Imagine you have a small computer with you at all times. At your fingertips, you have access to vast amounts of world knowledge in seconds. In fact, you can do almost anything through it, including talk and shop.
Yet scrolling through your Facebook feed has become a replacement for socializing, and ordering online has become the new shopping. The virtual has been replacing the real and we´ve hardly noticed.
Now imagine that this device is also laced with sensors that can track your moods, whereabouts, contacts, and your health.
This is the reality of smartphones and laptops; they are two way mirrors. Not so different from the television in 1984 where the TV watches you watching it, your smartphone, through various apps and websites, is collecting every word you type in private texts and Google searches. It is accessing your cameras and microphone and assessing your mood and reactions to various stimuli.

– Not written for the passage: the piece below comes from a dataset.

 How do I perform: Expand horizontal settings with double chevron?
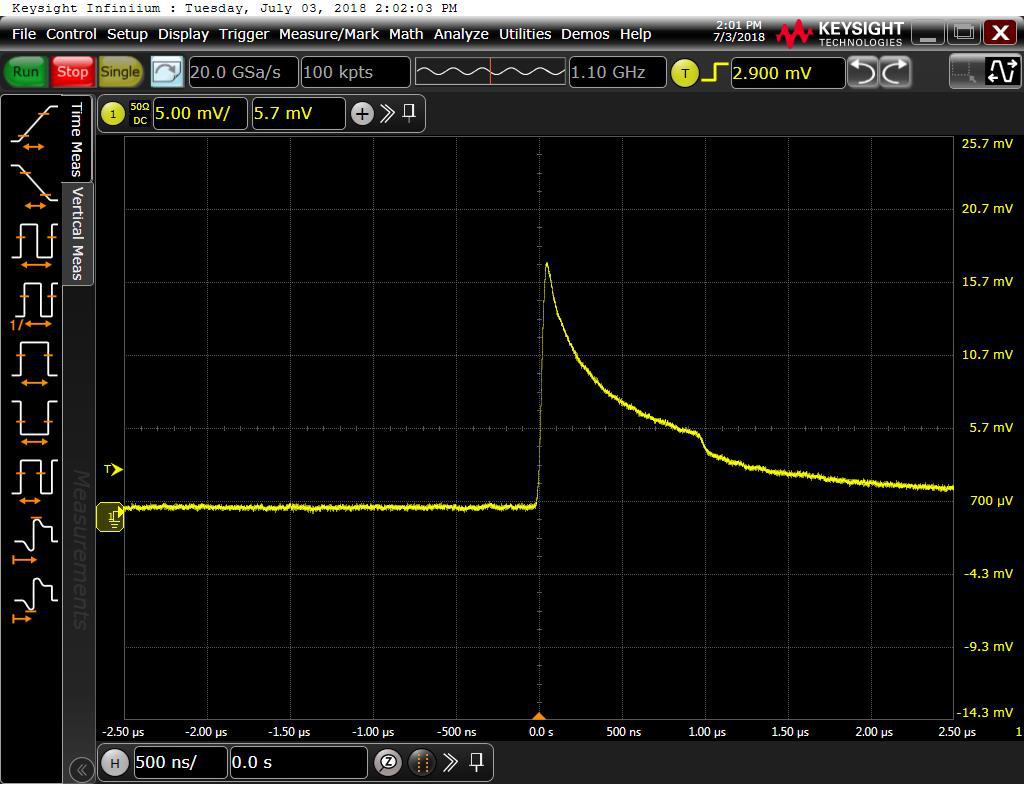[x=451, y=763]
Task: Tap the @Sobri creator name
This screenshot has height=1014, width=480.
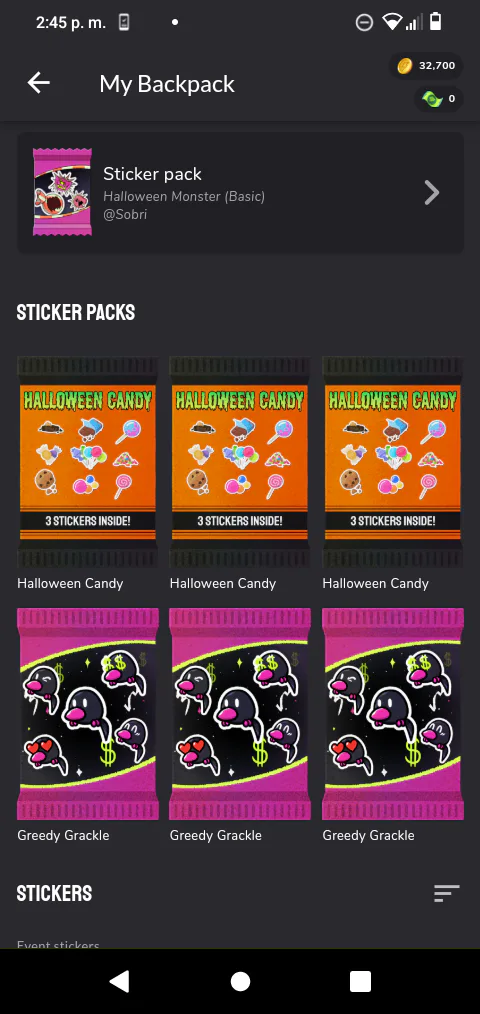Action: [125, 215]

Through your smartphone, third parties collect information on where you go, even when you have your ¨location¨ turned off, what shops and restaruants you go to, what you eat, how often others text you, if you return phone calls, your financial stability, and so on.

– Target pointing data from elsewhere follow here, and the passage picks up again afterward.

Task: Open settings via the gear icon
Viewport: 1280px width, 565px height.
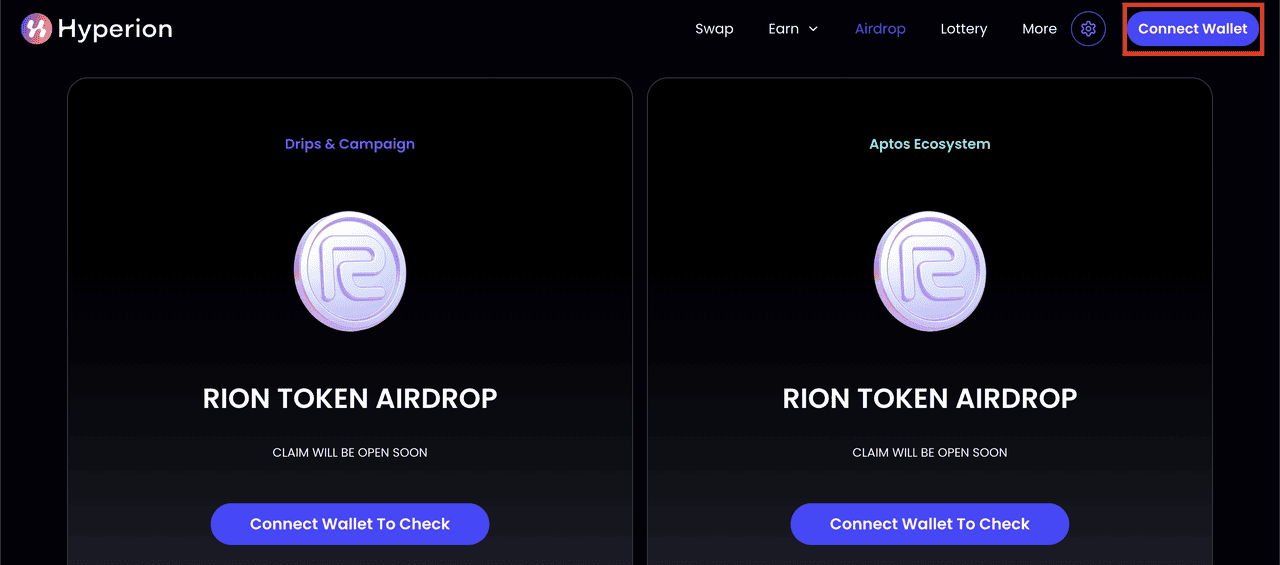Action: 1088,29
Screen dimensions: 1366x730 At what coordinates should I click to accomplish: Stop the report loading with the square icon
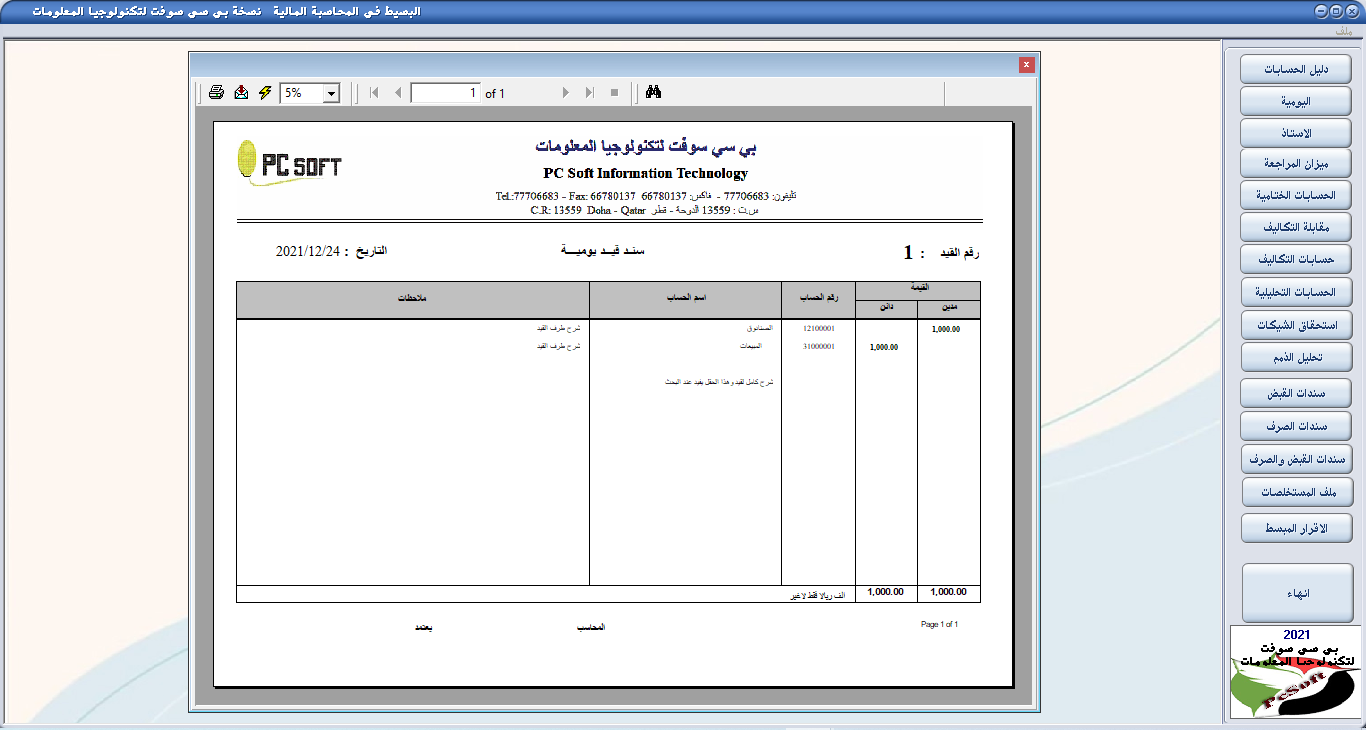[614, 92]
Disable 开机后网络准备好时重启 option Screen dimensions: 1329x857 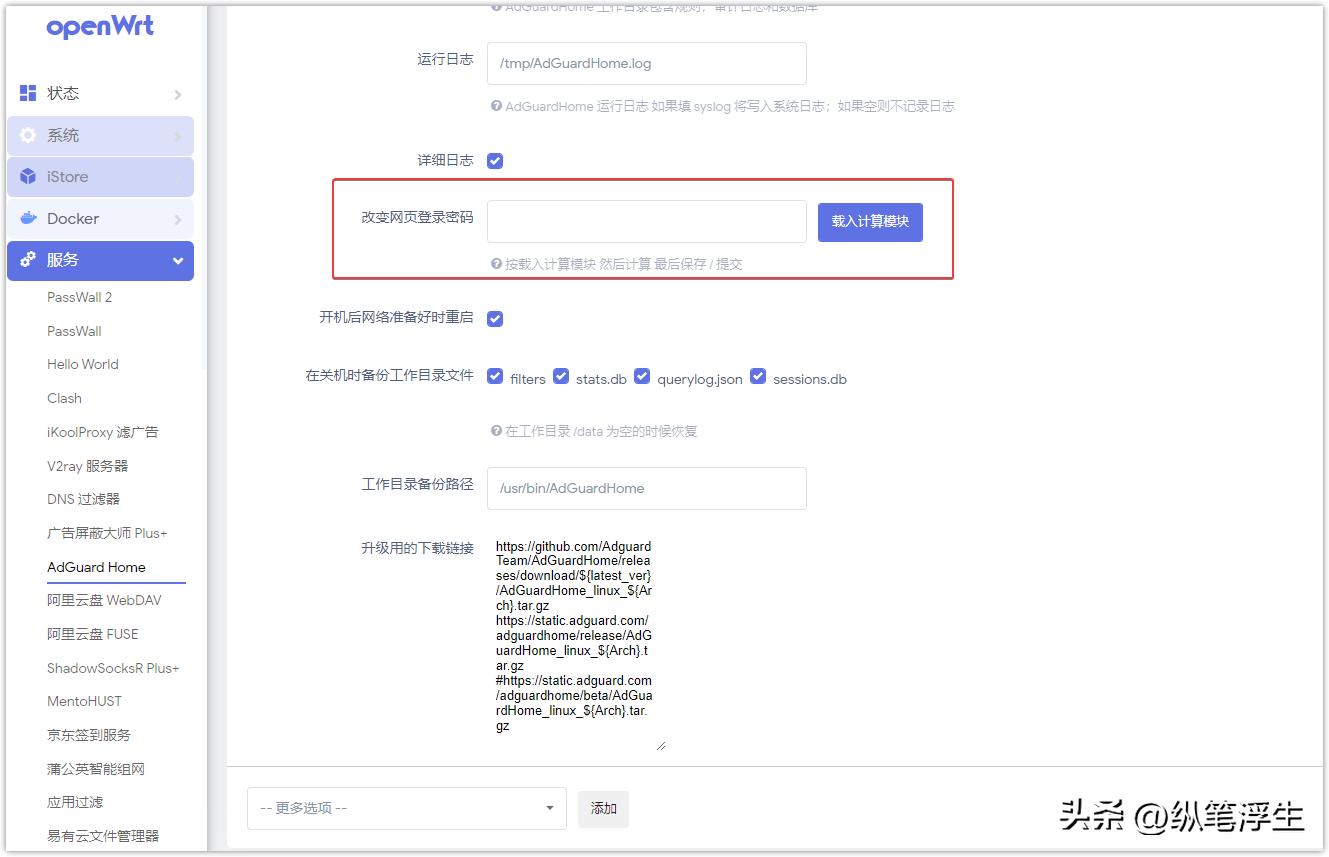(x=495, y=318)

After collecting the data, third parties process it through machine learning algorithms, turning it into thousands of data points, and creating in-depth profiles about each individual that can be purchased by potential employers, landlords, lenders, and of course, in a world where corporations and government not only share close ties but where the latter funds the former and their interests become indistinguishable, this data and the conclusions about behaviors, personalities and trends gleaned from it are easily accessed by governments and their corresponding intelligence agencies.
As Shoshana Zuboff documents in her book Surveillance Capitalism, the nascent Internet of Things (think a smart coffee maker that also has a mic and camera, and tracks every time you make coffee; a smart heating system that can also track your movements in your home, etc, all sold to consumers under the guise of technological progress and convenience), which aims to become ubiquitous, where our physical reality is lined with sensors that gather all sorts of data about us and our environment, is the logical extension of the smartphone.

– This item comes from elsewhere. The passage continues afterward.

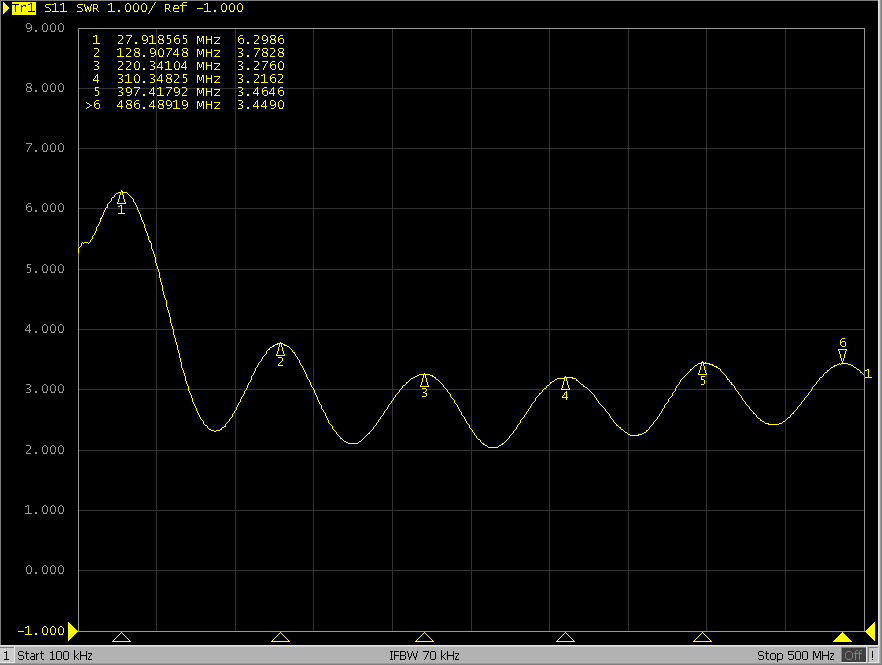Click the warning exclamation icon in status bar
Screen dimensions: 882x665
point(874,655)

This is the real reason for the US´ banning of Huawei, which is competing with American telecommunications companies for control of 5G networks across the globe. The IoT capabilities enabled by 5G will provide unprecedented, fertile ground for the capture and commodification of data.
Yes, this data is used for marketing on a mass scale, and it is by this logic that companies legitimize its collection; however it is only logical that the same information would be used to track and stifle dissent.
The intelligence community´s relationship with private contractors is extensive, not only for gleaning behavioral data about individuals through companies such as Google. We know about their relationship through leaks by the likes of Edward Snowden and the less well-known case of Jeremy Hammond. Since the early 2000s, private contractors such as Stratfor specifically have specifically targeted activists such as those involved in Occupy, those seeking reparations for environmental disasters, and even monitor PETA activists on behalf of major industry players such as Dow Chemical and Coca-Cola, with the stated intent to influence our behavior.
Our smartphones not only collect data about us. In a world where we spend increasing amounts of our time online, they actively shape our realities. According to these same inputs, based on the behavioral data collected, apps and the Internet can be used to shape your experience, controlling what you see, your search results and your newsfeed based not only on what you want to see, but on what it wants you to see.
In this way our smartphones are so much more than a two-way mirror of 1984. The television is not only watching you watching it; Big Brother is controlling what you watch, changing the channel without you noticing.
1984 has come and passed; our reality is much more sinister.